■ Problem statement ■
Only text is carried over. Reproduce the entries below exactly.
━━━━━ Exercise data ━━━━━
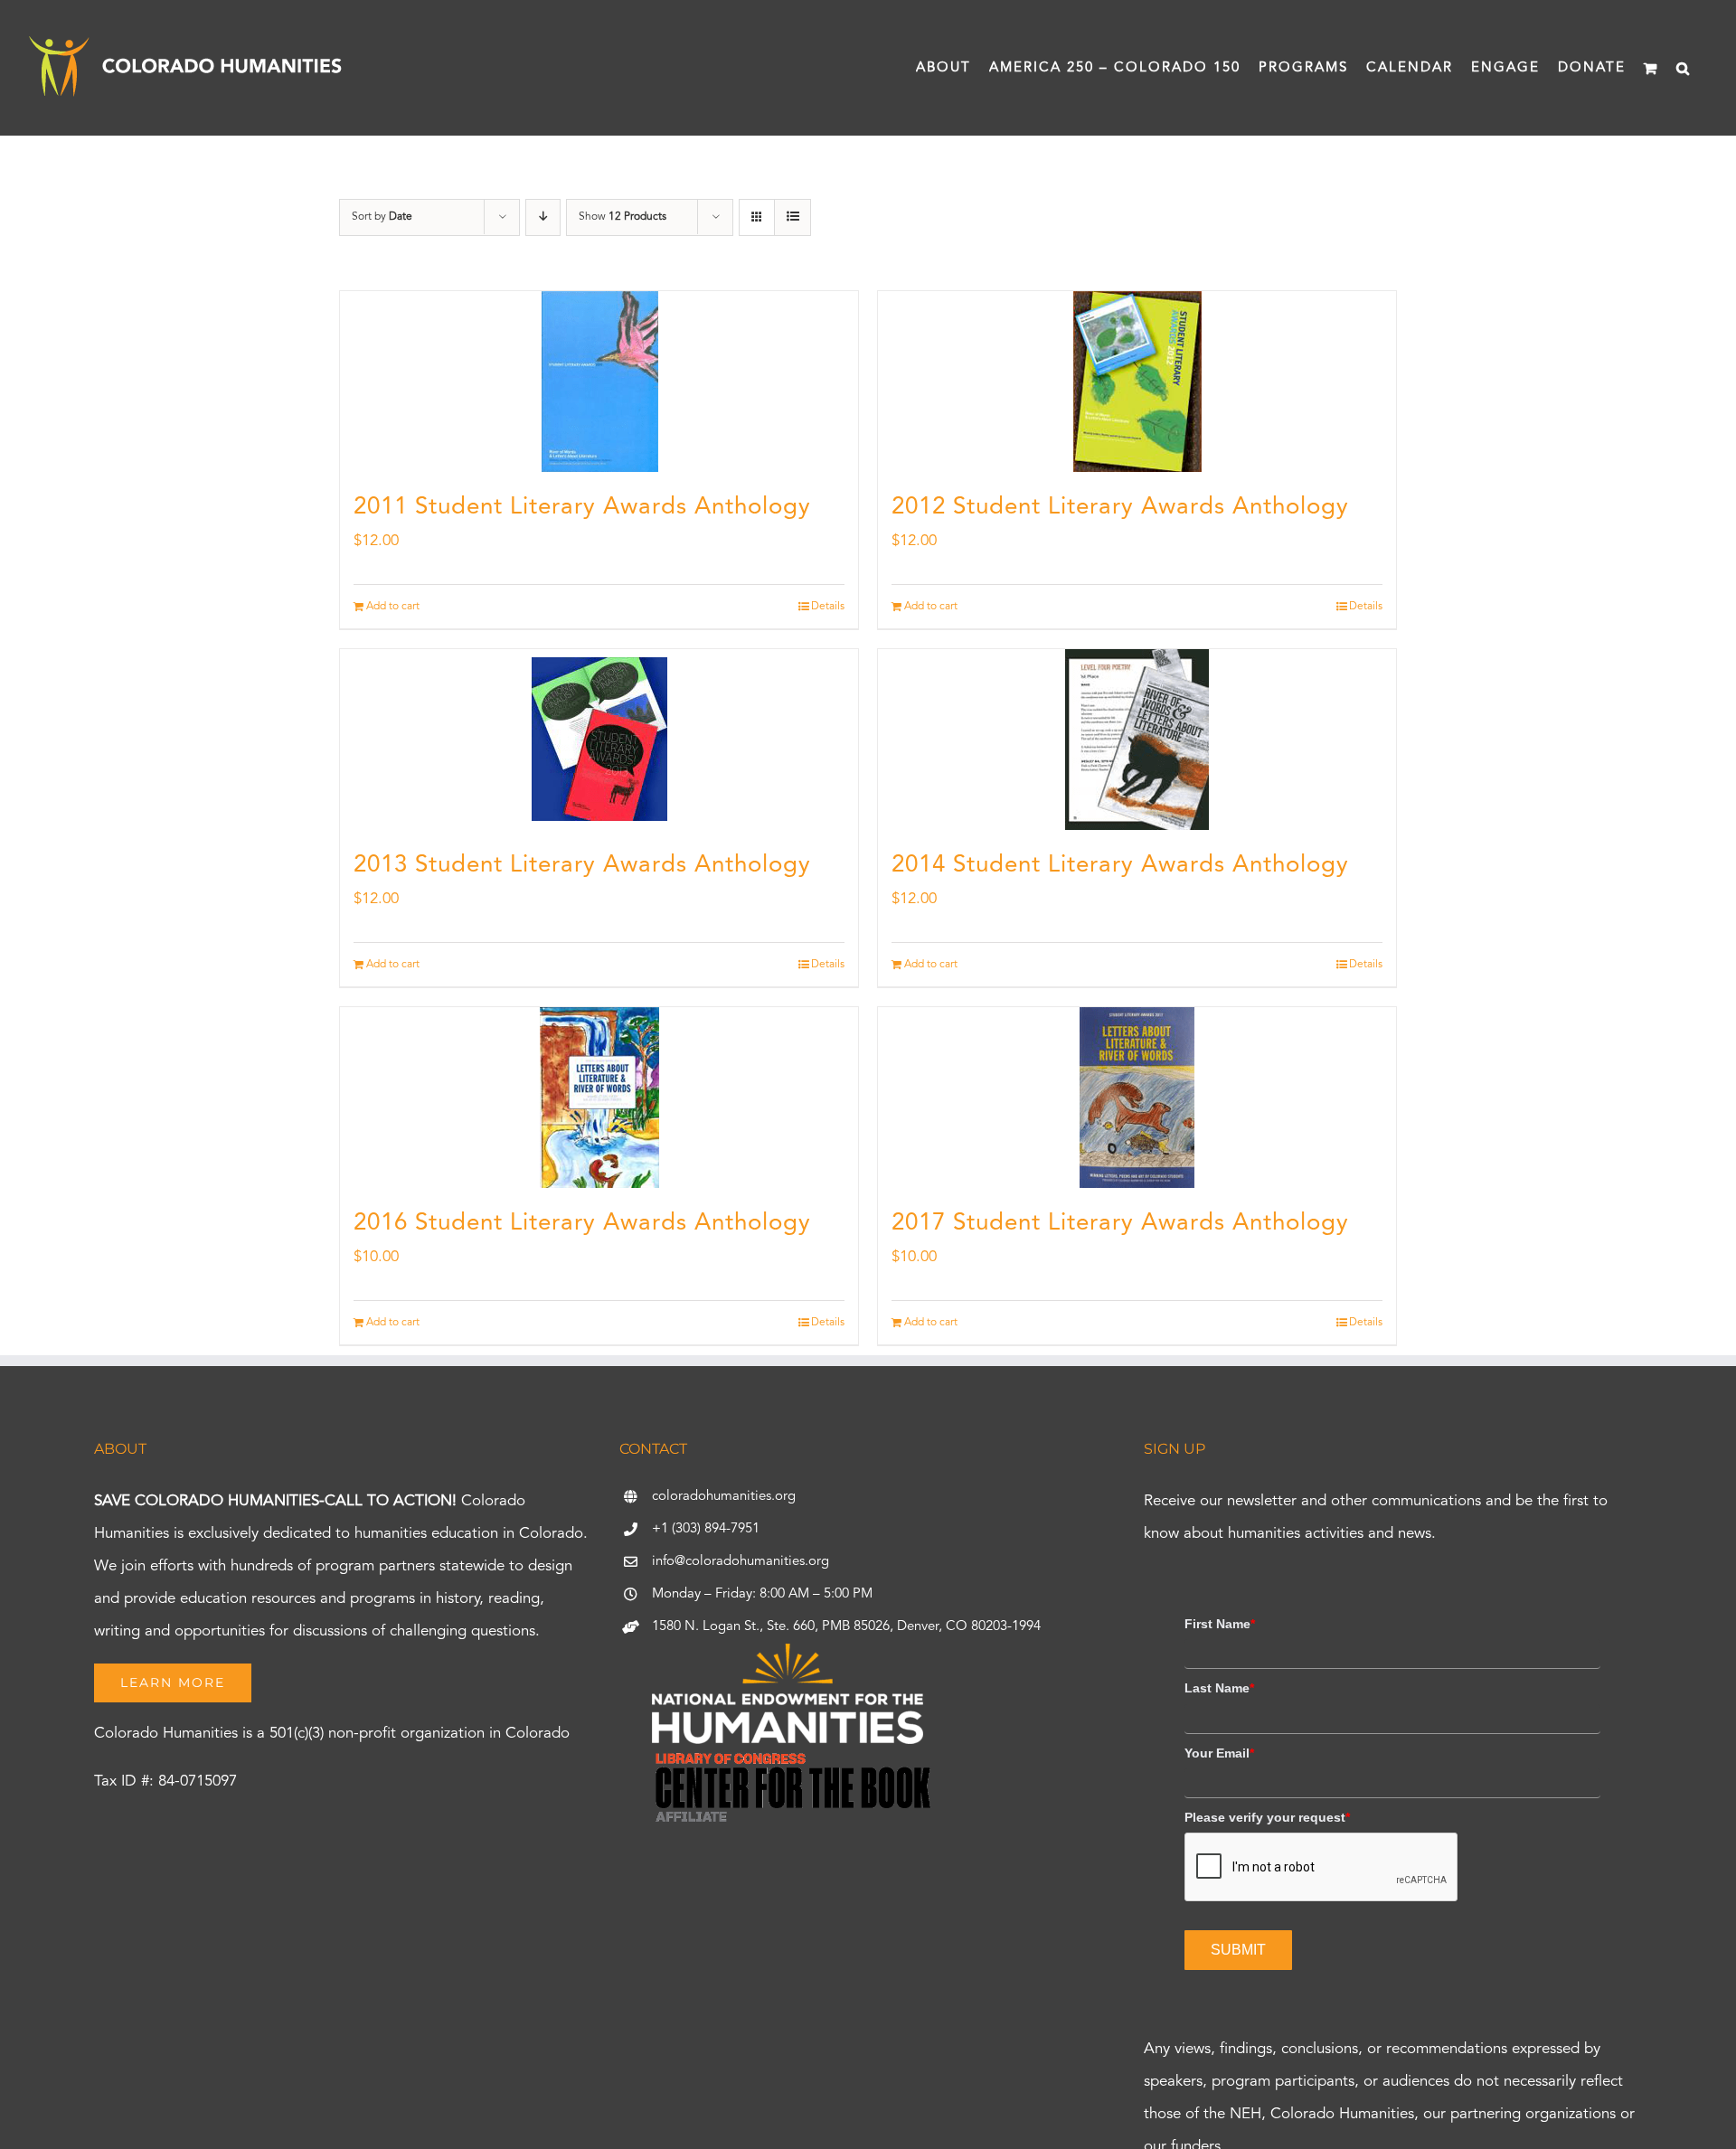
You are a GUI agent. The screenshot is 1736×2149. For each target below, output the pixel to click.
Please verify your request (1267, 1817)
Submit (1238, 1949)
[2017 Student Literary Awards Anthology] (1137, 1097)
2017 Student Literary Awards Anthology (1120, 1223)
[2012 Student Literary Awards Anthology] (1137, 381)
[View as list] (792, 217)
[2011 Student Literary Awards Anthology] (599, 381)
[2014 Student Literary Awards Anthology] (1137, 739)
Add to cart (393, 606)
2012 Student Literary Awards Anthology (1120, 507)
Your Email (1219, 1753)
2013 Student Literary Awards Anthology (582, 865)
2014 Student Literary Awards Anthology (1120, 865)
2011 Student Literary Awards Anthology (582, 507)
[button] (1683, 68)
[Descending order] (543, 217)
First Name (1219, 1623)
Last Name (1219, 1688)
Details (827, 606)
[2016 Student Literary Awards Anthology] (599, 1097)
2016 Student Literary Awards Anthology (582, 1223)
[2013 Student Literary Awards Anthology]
━━━━━
■ Reply ■
You are a GUI agent. The screenshot is 1736×2149. For each target below, output the pixel to click.
Please verify your request (1267, 1817)
Submit (1238, 1949)
[2017 Student Literary Awards Anthology] (1137, 1097)
2017 Student Literary Awards Anthology (1120, 1223)
[2012 Student Literary Awards Anthology] (1137, 381)
[View as list] (792, 217)
[2011 Student Literary Awards Anthology] (599, 381)
[2014 Student Literary Awards Anthology] (1137, 739)
Add to cart (393, 606)
2012 Student Literary Awards Anthology (1120, 507)
Your Email (1219, 1753)
2013 Student Literary Awards Anthology (582, 865)
2014 Student Literary Awards Anthology (1120, 865)
2011 Student Literary Awards Anthology (582, 507)
[button] (1683, 68)
[Descending order] (543, 217)
First Name (1219, 1623)
Last Name (1219, 1688)
Details (827, 606)
[2016 Student Literary Awards Anthology] (599, 1097)
2016 Student Literary Awards Anthology (582, 1223)
[2013 Student Literary Awards Anthology]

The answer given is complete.